1. Build multiple relationships within your community.
One way to feel like a genuine member of a community (and not an impostor) is to actually get to know a lot of members in that community in an informal setting. Asking faculty or fellow students to lunch or coffee, for example, is a great way to nurture relationships that began in the classroom or other formal settings. This isn’t to say, however, that you should avoid scheduled meetings in an office. I’ve just found that these meetings can reinforce a presumed hierarchy (e.g., student/teacher) in a way that might inadvertently also fuel feelings of being an impostor. In general, I avoid formal meetings unless I want to have a formal conversation, usually about work.
2. Avoid idolizing your mentors and advisers.
Even the most established researchers still have their limitations. You might really like working with a prominent faculty member, but that person may not have time for regular meetings, or may tend to give superficial feedback. Perhaps they are not familiar with a methodology that you find important. Knowing and being at peace with these limitations this helps you set reasonable expectations for the relationship. It also helps you better understand and contextualize your own limitations.
3. Go to conferences -- both your field’s flagship conference and a few niche ones.
Conferences are great places to learn the hidden curriculum of a field by observing how established members of the field interact with the world outside of their institutions. They’re also great places to explore professional identities. Going to a large flagship conference helps with picking up the larger norms and trends of the field, while smaller niche conferences are great for exploring new directions.
4. Celebrate your accomplishments, but avoid the dreaded humble brag.
I’ll admit it. Humble bragging is a pet peeve of mine. Here’s a great definition of it from Think Progress: A humble brag is when someone tries to hide self-promotion under a guise of modesty.
An example in academe might be worded, “I can’t believe I just got my paper accepted in [flagship journal]! My paper wasn’t even that good!”
Aside from being disingenuous (which is irritating in its own right), humble bragging might have an alienating effect and makes it particularly hard to congratulate you. Did you win that great fellowship or just get published?
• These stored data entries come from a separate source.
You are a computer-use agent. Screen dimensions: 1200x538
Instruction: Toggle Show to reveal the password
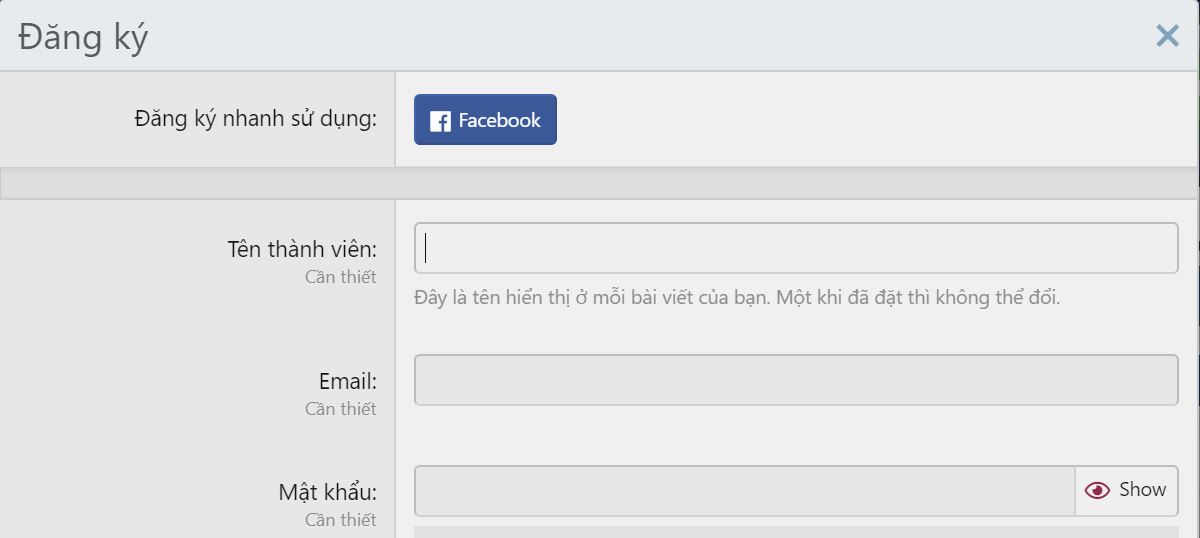[1127, 490]
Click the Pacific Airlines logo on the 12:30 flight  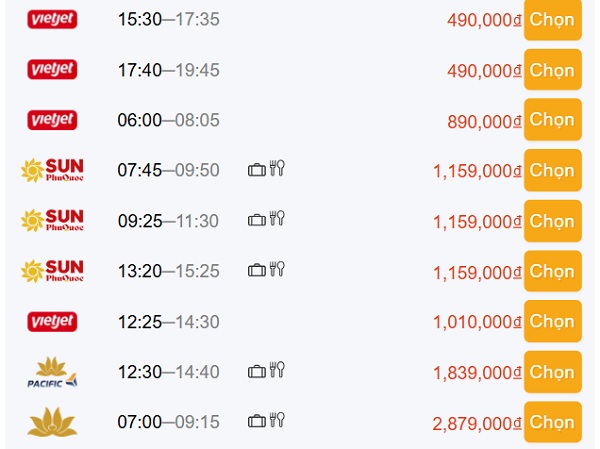point(52,372)
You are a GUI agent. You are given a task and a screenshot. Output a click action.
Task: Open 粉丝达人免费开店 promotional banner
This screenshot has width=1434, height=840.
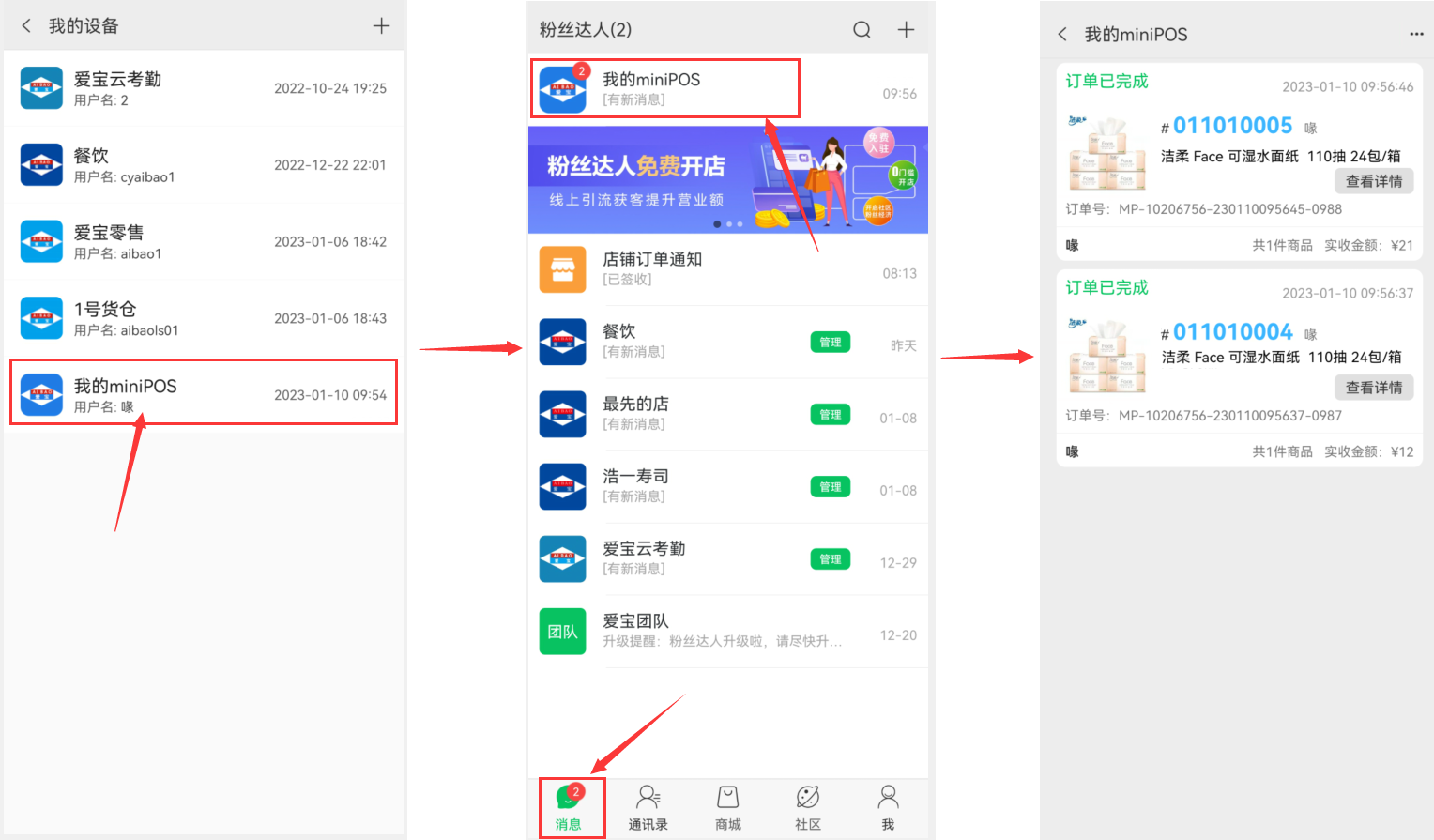click(x=727, y=180)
By all means celebrate and thank folks, but don’t hide behind false modesty. It doesn’t fool anyone, and in the age of social media everything we share has the potential for unintended consequences. (Perhaps the humble brag just got you uninvited from a dinner another student was organizing at the flagship conference you should be going to.)
5. Don’t fear peer review -- embrace it.
Every piece of writing can be improved, and one way to understand the peer review process is to treat it like a form of collaborative writing. Reviewers comment on what jumps out at them, not on you as a person. Paying attention to the content of their feedback and not the form of it (maybe they weren’t kind) helps stave off feelings of being an impostor while also improving the final product.
It's important to keep in mind that we are all members of academic communities with their own norms and standards, so rather than focus on the negative aspects of feedback, it’s generally more helpful to treat any piece of feedback as what is it: data that help improve one’s writing and calibrate it so that the important parts of it conform to the norms of the community.
It’s important to remember that in the end none of us are impostors because we all belong to academic communities that welcomed us and are invested in our success.
Stephen J. Aguilar is a doctoral candidate in education and psychology at the University of Michigan.